Goal of the exercise:
Using the records below, write out again exactly the lines that begin at the line containing "How do I perform: Retweet" and end at the line containing "This screenshot has height=888, width=826.", and no other lines.

START Given data

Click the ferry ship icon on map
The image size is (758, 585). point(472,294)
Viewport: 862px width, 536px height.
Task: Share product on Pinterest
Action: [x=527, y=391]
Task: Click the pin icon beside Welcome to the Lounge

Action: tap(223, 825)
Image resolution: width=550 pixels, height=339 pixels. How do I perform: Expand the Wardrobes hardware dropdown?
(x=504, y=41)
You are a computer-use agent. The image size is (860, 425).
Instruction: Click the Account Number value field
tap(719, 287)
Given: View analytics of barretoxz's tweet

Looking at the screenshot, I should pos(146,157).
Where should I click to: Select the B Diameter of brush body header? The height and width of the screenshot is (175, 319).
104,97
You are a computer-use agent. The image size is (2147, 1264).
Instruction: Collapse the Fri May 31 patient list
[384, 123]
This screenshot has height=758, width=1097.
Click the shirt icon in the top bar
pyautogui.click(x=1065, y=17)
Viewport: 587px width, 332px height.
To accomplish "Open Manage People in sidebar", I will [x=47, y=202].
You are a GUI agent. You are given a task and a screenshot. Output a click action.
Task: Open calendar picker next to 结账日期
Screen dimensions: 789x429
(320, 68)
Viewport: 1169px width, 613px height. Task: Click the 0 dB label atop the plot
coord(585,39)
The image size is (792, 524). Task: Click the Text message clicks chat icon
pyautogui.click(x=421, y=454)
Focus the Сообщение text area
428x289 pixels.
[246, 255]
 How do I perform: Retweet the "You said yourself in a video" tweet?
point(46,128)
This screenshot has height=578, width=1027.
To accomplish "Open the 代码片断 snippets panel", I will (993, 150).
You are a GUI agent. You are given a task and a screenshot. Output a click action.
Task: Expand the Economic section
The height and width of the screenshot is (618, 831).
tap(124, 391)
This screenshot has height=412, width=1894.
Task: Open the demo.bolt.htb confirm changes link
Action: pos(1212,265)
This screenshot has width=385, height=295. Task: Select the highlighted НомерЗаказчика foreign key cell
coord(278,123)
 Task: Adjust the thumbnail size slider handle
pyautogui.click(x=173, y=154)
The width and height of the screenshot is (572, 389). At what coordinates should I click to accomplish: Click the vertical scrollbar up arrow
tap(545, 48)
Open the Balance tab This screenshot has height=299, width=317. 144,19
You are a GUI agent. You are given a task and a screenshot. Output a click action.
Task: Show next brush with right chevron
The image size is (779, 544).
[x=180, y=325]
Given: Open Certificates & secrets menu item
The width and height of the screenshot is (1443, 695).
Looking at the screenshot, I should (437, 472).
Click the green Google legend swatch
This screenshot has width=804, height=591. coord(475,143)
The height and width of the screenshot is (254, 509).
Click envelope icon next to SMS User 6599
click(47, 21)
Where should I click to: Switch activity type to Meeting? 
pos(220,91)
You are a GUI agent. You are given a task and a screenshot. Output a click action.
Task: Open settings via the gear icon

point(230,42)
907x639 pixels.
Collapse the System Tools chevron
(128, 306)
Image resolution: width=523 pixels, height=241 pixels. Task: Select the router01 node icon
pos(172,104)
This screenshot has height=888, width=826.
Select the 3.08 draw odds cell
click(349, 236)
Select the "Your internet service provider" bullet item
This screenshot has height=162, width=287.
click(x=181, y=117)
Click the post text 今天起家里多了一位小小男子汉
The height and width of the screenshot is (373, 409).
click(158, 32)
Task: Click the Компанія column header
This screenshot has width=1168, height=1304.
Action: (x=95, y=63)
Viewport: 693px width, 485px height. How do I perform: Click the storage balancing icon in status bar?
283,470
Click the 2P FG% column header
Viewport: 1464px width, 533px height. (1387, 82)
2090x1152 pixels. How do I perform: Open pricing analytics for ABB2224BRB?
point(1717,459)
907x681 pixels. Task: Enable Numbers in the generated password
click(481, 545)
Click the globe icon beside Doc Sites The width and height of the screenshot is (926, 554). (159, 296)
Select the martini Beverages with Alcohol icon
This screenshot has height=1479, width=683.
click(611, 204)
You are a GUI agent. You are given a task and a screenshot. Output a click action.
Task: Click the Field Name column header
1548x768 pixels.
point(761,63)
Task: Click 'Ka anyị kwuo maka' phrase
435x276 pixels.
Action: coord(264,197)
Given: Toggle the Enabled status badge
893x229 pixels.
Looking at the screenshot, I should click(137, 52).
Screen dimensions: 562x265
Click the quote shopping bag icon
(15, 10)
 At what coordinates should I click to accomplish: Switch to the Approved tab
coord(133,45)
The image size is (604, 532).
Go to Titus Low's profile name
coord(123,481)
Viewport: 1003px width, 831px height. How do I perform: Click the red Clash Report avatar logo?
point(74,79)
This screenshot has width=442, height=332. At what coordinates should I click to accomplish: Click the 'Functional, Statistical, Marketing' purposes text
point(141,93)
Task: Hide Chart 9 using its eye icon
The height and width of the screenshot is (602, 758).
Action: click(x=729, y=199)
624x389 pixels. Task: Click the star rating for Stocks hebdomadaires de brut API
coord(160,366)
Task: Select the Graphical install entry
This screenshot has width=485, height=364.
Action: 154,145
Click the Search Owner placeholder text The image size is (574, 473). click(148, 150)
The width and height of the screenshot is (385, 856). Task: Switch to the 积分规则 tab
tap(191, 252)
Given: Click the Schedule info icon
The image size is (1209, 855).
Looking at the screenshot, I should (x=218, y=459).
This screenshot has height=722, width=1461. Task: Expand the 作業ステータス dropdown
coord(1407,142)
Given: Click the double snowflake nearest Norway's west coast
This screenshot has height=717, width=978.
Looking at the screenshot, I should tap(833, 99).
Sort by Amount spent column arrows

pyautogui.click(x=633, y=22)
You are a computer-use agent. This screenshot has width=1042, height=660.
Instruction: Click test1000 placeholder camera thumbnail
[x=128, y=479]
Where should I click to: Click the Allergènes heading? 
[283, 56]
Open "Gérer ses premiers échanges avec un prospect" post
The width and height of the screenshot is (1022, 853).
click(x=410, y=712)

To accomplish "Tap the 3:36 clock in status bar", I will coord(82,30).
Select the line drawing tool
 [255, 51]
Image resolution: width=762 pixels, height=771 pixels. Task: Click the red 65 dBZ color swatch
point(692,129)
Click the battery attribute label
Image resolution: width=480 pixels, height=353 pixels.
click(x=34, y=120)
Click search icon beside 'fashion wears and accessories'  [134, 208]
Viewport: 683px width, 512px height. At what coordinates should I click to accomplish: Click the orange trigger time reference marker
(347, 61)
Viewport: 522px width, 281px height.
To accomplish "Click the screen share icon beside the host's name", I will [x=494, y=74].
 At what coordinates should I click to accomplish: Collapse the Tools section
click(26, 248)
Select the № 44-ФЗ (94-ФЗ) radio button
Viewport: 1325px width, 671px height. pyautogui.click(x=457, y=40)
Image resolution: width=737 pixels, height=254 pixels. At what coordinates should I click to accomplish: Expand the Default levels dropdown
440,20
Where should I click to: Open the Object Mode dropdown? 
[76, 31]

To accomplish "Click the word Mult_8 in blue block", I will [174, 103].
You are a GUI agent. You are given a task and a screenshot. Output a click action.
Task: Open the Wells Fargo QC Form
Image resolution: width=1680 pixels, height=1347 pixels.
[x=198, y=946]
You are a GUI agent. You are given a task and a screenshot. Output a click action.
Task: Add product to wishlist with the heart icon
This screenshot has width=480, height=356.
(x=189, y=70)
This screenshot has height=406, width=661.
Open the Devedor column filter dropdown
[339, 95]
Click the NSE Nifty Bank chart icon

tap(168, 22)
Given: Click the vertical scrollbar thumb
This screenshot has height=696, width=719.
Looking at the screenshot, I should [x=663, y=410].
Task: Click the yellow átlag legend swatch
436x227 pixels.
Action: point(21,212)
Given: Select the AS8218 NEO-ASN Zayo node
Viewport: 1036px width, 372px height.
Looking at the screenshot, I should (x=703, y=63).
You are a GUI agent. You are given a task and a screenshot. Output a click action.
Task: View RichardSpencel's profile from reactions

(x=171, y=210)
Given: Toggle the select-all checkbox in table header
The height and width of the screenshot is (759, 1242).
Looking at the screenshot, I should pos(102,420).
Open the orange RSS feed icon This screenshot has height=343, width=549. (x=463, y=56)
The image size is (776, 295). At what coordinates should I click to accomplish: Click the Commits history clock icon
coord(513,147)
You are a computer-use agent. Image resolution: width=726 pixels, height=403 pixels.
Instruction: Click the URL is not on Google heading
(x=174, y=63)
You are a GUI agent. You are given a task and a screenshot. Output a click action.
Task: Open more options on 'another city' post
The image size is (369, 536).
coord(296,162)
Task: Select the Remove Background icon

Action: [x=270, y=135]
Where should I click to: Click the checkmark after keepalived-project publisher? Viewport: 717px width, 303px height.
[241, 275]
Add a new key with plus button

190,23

END Given data

Task result:
 How do I perform: Retweet the "You said yourself in a video" tweet?
point(46,128)
This screenshot has height=578, width=1027.
To accomplish "Open the 代码片断 snippets panel", I will (993, 150).
You are a GUI agent. You are given a task and a screenshot. Output a click action.
Task: Expand the Economic section
The height and width of the screenshot is (618, 831).
tap(124, 391)
This screenshot has height=412, width=1894.
Task: Open the demo.bolt.htb confirm changes link
Action: pos(1212,265)
This screenshot has width=385, height=295. Task: Select the highlighted НомерЗаказчика foreign key cell
coord(278,123)
 Task: Adjust the thumbnail size slider handle
pyautogui.click(x=173, y=154)
The width and height of the screenshot is (572, 389). At what coordinates should I click to accomplish: Click the vertical scrollbar up arrow
tap(545, 48)
Open the Balance tab This screenshot has height=299, width=317. 144,19
You are a GUI agent. You are given a task and a screenshot. Output a click action.
Task: Show next brush with right chevron
The image size is (779, 544).
[x=180, y=325]
Given: Open Certificates & secrets menu item
The width and height of the screenshot is (1443, 695).
Looking at the screenshot, I should (437, 472).
Click the green Google legend swatch
This screenshot has width=804, height=591. coord(475,143)
The height and width of the screenshot is (254, 509).
Click envelope icon next to SMS User 6599
click(47, 21)
Where should I click to: Switch activity type to Meeting? 
pos(220,91)
You are a GUI agent. You are given a task and a screenshot. Output a click action.
Task: Open settings via the gear icon

point(230,42)
907x639 pixels.
Collapse the System Tools chevron
(128, 306)
Image resolution: width=523 pixels, height=241 pixels. Task: Select the router01 node icon
pos(172,104)
This screenshot has height=888, width=826.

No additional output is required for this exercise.